Basically the respondent’s argument is that in view of his previous unblemished record disbarment is too severe a discipline to impose for conduct in part brought on by the demands of an unusual and important trial which took place in an atmosphere of hostility toward the defendants. He further maintains that instances of properly conducting himself subsequent to the Dennis trial established that the court’s finding that his recalcitrance is congenital, so that similar misbehavior could be expected in the future, was clearly erroneous. The extraordinary nature of the trial was considered by the district court, and we agree that it provided no excuse for the many instances of misconduct of which the respondent was guilty. We think that it was incumbent on him not to have impeded the trial’s progress in the ways that he evidently sought to do. Nor did the judge err in anticipating a repetition of such tactics if the respondent felt that they would be to his advantage, for he persisted over an extended period in his defiant and disorderly ways in the face of repeated warnings by the court.

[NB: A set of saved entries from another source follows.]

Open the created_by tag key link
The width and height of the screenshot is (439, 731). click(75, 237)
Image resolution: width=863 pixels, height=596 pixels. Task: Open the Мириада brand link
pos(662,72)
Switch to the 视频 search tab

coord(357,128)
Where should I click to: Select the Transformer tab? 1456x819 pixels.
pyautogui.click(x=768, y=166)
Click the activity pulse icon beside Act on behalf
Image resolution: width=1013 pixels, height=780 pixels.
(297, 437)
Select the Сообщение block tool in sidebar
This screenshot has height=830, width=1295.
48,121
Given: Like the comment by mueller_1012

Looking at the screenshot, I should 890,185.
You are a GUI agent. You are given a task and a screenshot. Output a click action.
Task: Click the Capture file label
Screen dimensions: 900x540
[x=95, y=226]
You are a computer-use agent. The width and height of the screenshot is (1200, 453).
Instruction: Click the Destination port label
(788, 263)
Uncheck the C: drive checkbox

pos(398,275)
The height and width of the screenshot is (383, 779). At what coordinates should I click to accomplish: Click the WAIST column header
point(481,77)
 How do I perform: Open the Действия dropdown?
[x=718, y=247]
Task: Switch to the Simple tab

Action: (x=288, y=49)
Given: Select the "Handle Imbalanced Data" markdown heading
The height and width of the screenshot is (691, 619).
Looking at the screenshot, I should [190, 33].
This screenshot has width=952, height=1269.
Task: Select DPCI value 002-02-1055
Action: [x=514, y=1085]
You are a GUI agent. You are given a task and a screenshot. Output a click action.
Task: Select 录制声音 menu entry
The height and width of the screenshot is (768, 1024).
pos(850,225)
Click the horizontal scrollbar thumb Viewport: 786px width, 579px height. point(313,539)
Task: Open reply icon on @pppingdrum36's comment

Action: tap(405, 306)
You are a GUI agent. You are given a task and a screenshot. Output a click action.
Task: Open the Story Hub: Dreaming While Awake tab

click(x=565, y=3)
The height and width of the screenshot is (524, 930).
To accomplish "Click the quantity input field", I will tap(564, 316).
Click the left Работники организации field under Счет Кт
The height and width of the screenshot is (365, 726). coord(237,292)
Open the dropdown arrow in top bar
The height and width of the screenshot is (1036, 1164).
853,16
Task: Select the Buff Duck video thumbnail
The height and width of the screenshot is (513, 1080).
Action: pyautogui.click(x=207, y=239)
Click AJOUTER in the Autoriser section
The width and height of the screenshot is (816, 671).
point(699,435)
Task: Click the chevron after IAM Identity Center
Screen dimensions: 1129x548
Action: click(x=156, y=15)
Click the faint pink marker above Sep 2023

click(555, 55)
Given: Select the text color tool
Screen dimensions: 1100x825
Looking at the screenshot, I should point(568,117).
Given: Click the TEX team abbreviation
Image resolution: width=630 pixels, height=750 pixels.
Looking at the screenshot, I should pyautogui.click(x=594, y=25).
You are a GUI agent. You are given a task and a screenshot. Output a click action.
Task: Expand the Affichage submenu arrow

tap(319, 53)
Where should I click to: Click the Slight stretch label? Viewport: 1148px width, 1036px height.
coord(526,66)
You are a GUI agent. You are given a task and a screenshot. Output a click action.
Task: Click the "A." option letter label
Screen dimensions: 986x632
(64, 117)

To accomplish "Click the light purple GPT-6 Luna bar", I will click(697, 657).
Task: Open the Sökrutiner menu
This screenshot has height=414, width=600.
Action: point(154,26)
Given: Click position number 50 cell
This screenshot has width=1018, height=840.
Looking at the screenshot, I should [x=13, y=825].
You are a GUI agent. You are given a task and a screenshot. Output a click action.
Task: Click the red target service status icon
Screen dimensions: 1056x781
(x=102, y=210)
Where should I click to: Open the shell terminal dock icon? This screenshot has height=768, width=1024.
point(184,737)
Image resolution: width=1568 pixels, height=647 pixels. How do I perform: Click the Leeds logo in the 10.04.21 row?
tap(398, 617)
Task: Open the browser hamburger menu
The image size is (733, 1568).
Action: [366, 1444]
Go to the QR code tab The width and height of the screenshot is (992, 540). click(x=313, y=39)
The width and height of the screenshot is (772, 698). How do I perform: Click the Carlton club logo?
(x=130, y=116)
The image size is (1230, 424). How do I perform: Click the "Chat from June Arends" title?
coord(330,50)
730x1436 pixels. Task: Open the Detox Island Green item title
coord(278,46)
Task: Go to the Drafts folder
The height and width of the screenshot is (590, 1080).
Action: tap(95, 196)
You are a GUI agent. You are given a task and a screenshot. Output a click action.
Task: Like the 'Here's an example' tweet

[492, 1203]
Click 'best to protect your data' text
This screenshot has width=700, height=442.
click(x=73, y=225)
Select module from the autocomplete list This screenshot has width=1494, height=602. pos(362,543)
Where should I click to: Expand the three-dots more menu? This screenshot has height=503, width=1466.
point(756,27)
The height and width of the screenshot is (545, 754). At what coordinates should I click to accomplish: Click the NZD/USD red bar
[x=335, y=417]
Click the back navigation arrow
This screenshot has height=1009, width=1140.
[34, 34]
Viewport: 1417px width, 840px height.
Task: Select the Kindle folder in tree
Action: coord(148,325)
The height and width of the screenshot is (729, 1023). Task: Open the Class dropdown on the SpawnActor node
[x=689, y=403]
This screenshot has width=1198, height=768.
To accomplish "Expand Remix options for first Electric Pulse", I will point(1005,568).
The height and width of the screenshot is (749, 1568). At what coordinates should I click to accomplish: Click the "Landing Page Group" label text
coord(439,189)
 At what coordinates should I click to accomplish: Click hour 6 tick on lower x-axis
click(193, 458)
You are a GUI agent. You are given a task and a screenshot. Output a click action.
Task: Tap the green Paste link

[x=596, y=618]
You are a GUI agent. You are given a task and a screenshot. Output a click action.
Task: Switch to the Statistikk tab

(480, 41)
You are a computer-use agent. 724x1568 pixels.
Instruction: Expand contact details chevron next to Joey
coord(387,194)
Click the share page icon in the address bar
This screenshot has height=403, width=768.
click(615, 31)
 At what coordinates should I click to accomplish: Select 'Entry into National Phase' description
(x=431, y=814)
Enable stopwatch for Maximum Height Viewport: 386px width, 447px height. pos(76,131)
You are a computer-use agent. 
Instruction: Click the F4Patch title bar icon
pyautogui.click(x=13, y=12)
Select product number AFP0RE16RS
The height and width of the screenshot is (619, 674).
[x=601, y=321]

The purpose of striking an attorney from the rolls of a court is not to punish him but to protect the court itself and relieve the public of a member of the legal profession, who is unfit to serve as such, in order to maintain the respect due the court by insuring that attorneys, who are “officers of the court,” are of good professional character. See Matter of Rouss, 221 N.Y. 81, 85, 116 N.E. 782. Because the consequences of disbarment are necessarily severe, it is a measure to be exercised only for compelling reasons. See Ex parte Wall, 107 U.S. 265, 288, 2 S.Ct. 569, 27 L.Ed. 552. In the case at bar we think that the proved instances of unprofessional conduct, constantly repeated in the face of the court’s admonitions, and continuing during a trial of extended duration, clearly demonstrated a lack of respect for the court and constituted a serious obstruction to the administration of justice. It is evi*361dent that the respondent either was unable to comprehend his obligations to a court of law or was unwilling to fulfill them when he felt it inexpedient to do so. Even if a less severe measure of discipline might have been imposed, we do not ’find any abuse of discretion in disbarring the respondent from practice such as was found to exist in In re Doe, 2 Cir., 95 F.2d 386. See In re Chopak, 2 Cir., 160 F.2d 886, 887, certiorari denied 331 U.S. 835, 67 S.Ct. 1516, 91 L.Ed. 1848.

Order affirmed.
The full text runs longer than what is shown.